Le roman de Tracy Chevalier est d’abord et avant tout agréable à lire et nous y apprenons beaucoup sur les colons de l’Ohio et les terribles conditions de vie de ces gens pour défricher un terre ingrate, récalcitrante, insalubre. Comme d’habitude cette « leçon » d’histoire chez Tracy Chevalier se fait à travers la vie de personnages dont nous partageons les souffrances, les pensées intimes, les deuils et les haines; ce qui nous permet de « vivre » de l’intérieur l’histoire de la colonisation. Ce qui est aussi passionnant dans ce roman et qui se transmet au lecteur, c’est cette amour-admiration pour les arbres, pommiers, redwoods ou séquoias, et nous aimons en apprendre plus sur eux, sur la manière de le cultiver, de les greffer.
La prose de l’écrivaine est toujours simple, limpide, et sait faire sentir la beauté de la nature, sa puissance immense quand il s’agit des Géants, ou sa ténacité silencieuse et opiniâtre qui triomphe de la mort comme celle des pommiers. Les arbres ne sont pas neutres ici, ils ont une vie sous-jacente à celle des hommes, ils participent à leur lutte et sont eux-mêmes des être vivants luttant pour la survie.  

J'aime beaucoup, par exemple, la portée symbolique de cette phrase et comment, sous prétexte de "leçon de choses", Tracy Chevalier nous fait réfléchir sur nous-mêmes !

"Une graine doit atterrir loin de sa mère pour pousser, sinon elle restera à l'ombre et ne se développera pas."

J’ai lu dans une critique que le roman de Tracy Chevalier pourrait être reconnu comme un beau roman de Nature writing et c’est vrai.

Reinette dorée

"Quelques minutes plus tard son benjamin lui rapporta une pomme jaune du Black Swamp. D’une forme oblongue inhabituelle, comme si quelqu’un l’avait étirée, elle était assez petite pour tenir confortablement dans sa main. Il la serra entre les doigts, se léchant déjà les babines. Elle était peut-être ridée, un peu molle et plus de première fraîcheur, mais les reinettes dorées conservaient leur saveur, sinon, leur croquant, pendant des mois.
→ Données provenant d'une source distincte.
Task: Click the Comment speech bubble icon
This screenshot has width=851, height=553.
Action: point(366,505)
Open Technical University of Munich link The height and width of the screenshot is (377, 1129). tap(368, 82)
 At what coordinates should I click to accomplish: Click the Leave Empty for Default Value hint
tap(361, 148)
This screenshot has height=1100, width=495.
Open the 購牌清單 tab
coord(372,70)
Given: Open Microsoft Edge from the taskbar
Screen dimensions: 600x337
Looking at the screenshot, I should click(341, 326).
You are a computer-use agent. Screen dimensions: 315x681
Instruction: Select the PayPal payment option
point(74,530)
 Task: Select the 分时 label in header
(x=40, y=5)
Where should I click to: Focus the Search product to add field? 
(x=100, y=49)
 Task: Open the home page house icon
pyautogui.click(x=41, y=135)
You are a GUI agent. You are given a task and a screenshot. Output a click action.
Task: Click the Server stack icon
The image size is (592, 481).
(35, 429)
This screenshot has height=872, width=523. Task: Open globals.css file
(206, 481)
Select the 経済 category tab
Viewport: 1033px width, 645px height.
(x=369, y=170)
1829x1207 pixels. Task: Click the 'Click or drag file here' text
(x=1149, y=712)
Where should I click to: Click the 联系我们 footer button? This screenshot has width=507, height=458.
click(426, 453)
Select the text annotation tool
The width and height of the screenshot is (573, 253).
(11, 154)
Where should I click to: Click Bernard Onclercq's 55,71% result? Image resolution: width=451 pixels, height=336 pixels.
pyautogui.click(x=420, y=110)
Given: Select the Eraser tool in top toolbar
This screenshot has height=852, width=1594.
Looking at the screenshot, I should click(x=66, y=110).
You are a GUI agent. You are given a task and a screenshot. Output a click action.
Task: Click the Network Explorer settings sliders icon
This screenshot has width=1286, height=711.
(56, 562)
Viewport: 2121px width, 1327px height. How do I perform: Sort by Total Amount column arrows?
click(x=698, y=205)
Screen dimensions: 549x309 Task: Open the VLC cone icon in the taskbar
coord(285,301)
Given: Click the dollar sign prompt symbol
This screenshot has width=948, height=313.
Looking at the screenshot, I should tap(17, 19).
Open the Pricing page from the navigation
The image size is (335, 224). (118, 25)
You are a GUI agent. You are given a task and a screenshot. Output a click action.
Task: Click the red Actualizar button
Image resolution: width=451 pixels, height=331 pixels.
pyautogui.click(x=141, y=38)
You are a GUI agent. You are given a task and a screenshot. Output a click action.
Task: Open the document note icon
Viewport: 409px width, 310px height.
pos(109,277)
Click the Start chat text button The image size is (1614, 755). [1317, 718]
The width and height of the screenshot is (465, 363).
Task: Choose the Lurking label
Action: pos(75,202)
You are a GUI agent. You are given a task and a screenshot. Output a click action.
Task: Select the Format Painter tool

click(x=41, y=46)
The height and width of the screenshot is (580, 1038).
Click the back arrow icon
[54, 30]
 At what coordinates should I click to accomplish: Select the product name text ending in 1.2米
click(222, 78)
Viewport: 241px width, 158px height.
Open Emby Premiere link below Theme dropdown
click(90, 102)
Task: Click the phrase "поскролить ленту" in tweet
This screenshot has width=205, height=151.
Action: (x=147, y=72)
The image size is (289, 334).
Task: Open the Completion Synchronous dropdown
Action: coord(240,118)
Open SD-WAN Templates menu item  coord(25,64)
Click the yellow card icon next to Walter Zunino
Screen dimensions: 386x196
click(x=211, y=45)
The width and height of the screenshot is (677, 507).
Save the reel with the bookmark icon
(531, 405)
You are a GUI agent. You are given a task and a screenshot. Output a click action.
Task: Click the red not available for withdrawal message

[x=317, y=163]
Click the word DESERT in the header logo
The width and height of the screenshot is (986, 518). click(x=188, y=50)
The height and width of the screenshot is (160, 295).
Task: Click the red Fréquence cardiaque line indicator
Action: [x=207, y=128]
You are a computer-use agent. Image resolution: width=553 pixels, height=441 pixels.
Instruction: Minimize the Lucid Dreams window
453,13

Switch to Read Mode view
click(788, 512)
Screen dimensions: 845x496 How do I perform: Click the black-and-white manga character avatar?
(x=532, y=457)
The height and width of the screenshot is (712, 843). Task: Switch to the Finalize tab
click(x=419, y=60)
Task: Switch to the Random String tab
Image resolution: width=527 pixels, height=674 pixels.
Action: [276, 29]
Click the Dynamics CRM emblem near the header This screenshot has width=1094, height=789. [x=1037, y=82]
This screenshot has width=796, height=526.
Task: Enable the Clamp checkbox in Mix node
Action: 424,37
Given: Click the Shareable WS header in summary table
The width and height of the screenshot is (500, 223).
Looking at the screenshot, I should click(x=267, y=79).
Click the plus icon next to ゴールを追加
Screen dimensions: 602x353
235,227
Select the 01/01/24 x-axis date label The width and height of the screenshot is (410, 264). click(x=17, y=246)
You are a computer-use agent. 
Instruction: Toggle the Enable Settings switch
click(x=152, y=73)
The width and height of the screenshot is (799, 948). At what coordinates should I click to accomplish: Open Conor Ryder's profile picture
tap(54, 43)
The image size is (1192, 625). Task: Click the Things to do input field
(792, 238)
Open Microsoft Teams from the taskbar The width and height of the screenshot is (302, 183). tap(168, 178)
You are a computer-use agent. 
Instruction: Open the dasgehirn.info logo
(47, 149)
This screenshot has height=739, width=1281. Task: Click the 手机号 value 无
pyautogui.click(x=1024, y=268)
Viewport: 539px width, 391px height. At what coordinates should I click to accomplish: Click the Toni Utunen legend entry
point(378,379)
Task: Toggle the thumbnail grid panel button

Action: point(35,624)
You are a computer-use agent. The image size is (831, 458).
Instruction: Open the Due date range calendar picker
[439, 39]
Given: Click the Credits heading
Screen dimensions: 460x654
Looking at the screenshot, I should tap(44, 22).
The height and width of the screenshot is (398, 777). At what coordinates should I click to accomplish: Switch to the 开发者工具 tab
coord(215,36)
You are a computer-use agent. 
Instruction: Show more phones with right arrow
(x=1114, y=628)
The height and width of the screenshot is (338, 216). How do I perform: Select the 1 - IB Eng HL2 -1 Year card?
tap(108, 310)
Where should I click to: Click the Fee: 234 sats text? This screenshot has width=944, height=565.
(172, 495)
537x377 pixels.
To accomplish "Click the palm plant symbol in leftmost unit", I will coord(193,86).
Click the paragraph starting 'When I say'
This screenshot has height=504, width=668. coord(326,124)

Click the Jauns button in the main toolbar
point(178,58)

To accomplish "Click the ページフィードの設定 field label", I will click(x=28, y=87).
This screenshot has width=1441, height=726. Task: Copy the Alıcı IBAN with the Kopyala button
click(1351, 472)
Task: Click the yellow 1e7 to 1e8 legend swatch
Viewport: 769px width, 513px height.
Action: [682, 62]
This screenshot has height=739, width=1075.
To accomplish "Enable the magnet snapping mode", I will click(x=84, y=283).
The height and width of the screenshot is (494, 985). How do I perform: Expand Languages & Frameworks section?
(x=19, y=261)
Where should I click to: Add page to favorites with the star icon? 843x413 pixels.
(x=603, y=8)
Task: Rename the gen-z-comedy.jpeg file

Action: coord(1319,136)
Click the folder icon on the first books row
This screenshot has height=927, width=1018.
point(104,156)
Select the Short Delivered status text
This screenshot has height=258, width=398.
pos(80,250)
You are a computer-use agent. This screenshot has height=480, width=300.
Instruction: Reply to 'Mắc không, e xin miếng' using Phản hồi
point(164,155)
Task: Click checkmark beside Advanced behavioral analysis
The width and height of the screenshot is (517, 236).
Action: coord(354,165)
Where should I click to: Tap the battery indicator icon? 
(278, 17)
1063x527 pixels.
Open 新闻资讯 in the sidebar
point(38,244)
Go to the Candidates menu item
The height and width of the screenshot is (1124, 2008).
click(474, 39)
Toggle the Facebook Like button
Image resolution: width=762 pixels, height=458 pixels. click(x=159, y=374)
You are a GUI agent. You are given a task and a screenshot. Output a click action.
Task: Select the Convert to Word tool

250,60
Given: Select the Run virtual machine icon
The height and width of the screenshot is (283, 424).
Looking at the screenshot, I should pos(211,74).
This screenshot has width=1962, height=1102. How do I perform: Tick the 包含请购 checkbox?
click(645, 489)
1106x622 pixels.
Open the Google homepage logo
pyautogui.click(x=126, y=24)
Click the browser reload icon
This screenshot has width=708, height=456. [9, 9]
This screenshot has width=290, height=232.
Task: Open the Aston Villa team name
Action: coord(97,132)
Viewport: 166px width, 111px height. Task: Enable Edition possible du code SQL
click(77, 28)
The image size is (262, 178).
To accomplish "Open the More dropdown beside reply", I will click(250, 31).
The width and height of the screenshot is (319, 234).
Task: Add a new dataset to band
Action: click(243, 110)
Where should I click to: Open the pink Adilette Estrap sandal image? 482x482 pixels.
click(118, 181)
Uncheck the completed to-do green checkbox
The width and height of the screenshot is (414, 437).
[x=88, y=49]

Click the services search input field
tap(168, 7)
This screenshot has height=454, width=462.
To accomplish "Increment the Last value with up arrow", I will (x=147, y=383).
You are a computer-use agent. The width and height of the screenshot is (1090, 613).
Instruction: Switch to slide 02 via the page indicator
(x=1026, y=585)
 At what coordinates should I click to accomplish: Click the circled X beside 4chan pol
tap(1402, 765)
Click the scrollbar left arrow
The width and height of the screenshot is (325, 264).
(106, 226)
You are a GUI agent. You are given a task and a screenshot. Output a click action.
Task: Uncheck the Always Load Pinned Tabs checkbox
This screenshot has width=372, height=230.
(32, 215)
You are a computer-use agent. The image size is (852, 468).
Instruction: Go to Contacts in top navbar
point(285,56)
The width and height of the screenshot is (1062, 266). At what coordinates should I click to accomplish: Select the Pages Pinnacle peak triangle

James mordit dedans, et bien qu’il ne sourît pas - les sourires étaient rares dans le Black Swamp - il ferma les yeux un instant pour mieux la savourer. Les reinettes dorées combinaient  des arômes de noix et de miel, avec une acidité finale qui, paraît-il, ressemblait à l’ananas. Il revit sa mère et sa soeur riant à la table de la cuisine dans le connecticut, tandis qu’elles découpaient des rondelles de pommes pour les mettre à sécher. Dans le Back Swamp, les trois arbres en bordure du verger qui produisaient ces pommes sucrées provenaient tous du reinette dorée avec lequel James avait grandi. A peine arrivé dans le Black Swamp, neuf ans auparavant,James y avait greffé des rameaux qu’il avait absolument tenu à emporter dans l’Ohio. Greffés au même moment, les arbres ne faisaient pourtant pas tous la même taille; James était toujours surpris que les arbres se révèlent aussi divers que ses enfants. "

 


Deux arbres énormes se dressaient de chaque côté de la piste, portail naturel vers le bois au-delà. Ils n’étaient pas aussi grands que les redwoods de la côte, mais ils étaient beaucoup plus gros, leur pied aussi large qu’une cabane. Ils vous écrasaient par leur circonférence et le volume de bois qu’ils pointaient vers le ciel. Si vous vous reculiez suffisamment pour en admirer toute la hauteur, vous ne vous rendiez plus compte de l’énormité de leur taille. De près, toutefois, vous n’arriviez pas à discerner leurs branches les plus basses.
S’écartant de son cheval pour gravir le sentier à pied, Robert se sentait rétrécir et devenir un tout petit point à côté des deux arbres. Il posa une main sur le tronc de l’un pour apaiser son vertige. Son écorce rouge était spongieuse et abondamment fissurée, faite d’une matière fibreuse qui se détachait facilement et se transformait en une poussière rouge que Robert retrouva plus tard sur ses vêtements et ses cheveux, mais aussi sous ses ongles, sur sa nuque et dans ses sacoches. Des milliers d’années d’aiguilles décomposées formaient autour de l’arbre un épais tapis élastique qui étouffait les pas. Et le silence régnait, car il n’y avait pas de branche à proximité pour bruire sous le vent. Les branches ne commençaient qu’à partir d’une trentaine de mètres et leur masse se situait tellement plus haut au-dessus de sa tête que les contempler trop longtemps lui donnait un torticolis. Elles étaient petites en comparaison des troncs gigantesques.
Robert n’avait pas de mot pour qualifier cette sensation d’effroi mêlée de respect qui lui creusait le ventre.
 

dimanche 28 février 2021

La littérature latino-américaine

 

Le mois de la littérature Latino-américaine d'Ingammic et Goran vient de se terminer. Je suis loin d'avoir lu tous les livres que j'avais mis de côté mais déjà commence le mois de la littérature des pays de l'Est de Goran, Eve et Patrice. Alors il me faut arrêter pour aller vers d'autres horizons, non sans remercier les initiateurs de cette incursion vers l'Amérique latine, des belles et fortes découvertes que j'ai pu faire au cours de ce mois de Février !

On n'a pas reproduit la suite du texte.